The Elliot Commission published a majority report which recommended the establishment of two University Colleges in the Gold Coast (Ghana) and Nigeria, and a minority report which held that only one University College for the whole of British West Africa was feasible. The British Government at first accepted the minority report of the Elliot Commission and decided that a University College for the whole of British West Africa should be established at Ibadan in Nigeria. But the people of the Gold Coast could not accept this recommendation. Led by the scholar and politician, the late Dr. J.B. Danquah, they urged the Gold Coast Government to inform the British Government that the Gold Coast could support a University College. The British Government accordingly reviewed its decision and agreed to the establishment of the University College of the Gold Coast.

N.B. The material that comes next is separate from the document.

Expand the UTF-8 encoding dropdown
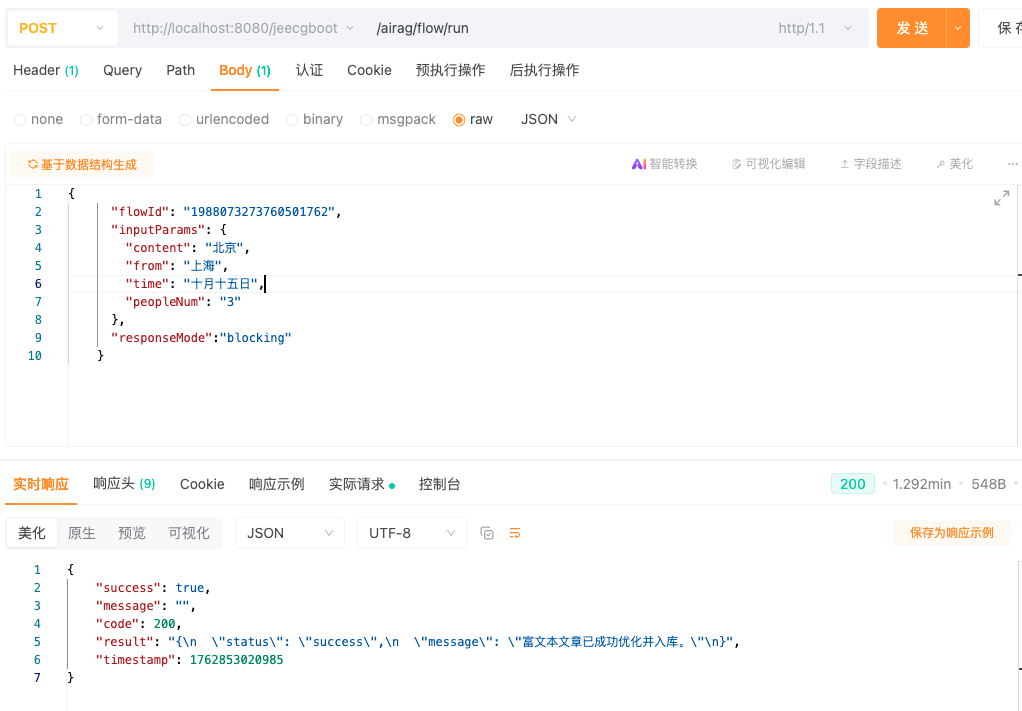 tap(412, 533)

The University College of the Gold Coast was founded by Ordinance on August 11, 1948 for the purpose of providing for and promoting university education, learning and research. Its first Principal was the late Mr. David Mowbray Balme. Mr. Balme was far-sighted, courageous and dedicated to the promotion of scholarship. By his vision, industry and single-mindedness of purpose, he built a college and laid the foundations for a sound University which is now a source of pride. In his ten years of Principalship, he created an institution whose key-note was orderly living with dignity in a community of scholars.
One of the recommendations of the Asquith Commission was that the British Government should set up an Inter-Universities Council to advise on all matters relating to Higher Education in the new British Colonies. The Inter-Universities Council served the new University College of the Gold Coast in an advisory capacity, but it approved all academic appointments. This arrangement helped the College to maintain the high academic standards associated with the Universities in Britain. Also, it enabled the College to seek support of the Council in obtaining funds from the United Kingdom Government sources.
From its inception, the University College of the Gold Coast was admitted to the Scheme of Special Relationship extended by the University of London to certain English and overseas University Colleges. Under this scheme, the University College was allowed to teach for the external degree examinations of London University. It also allowed the College to modify the London syllabuses to suit local conditions and to take part in the setting and marking of examinations.
But London University gave final approval to courses and examinations since the degrees given were those of the University of London. For thirteen years, therefore, the University College looked up to two separate institutions in Great Britain: to the Inter-Universities Council for guidance on its broad policy, and to the University of London for approval and control of details of degree regulations. The University College benefitted greatly from this arrangement which certainly helped to maintain its high academic standards.
In the 1960-61 academic year, the College Council made a request to the Government of Ghana for legislation to constitute the University College into a University with the power to award its own degrees. The Government appointed an International Commission to examine the problem. On the recommendations of that Commission, the University of Ghana was set up by an Act of Parliament on October 1, 1961 (Act 79). The then President of the Republic of Ghana, Dr. Kwame Nkrumah, became the first Chancellor of the University, with Nana Kobina Nketsia IV, BLitt DPhil (Oxon), Omanhene of Essikado, as the (Interim) Vice Chancellor.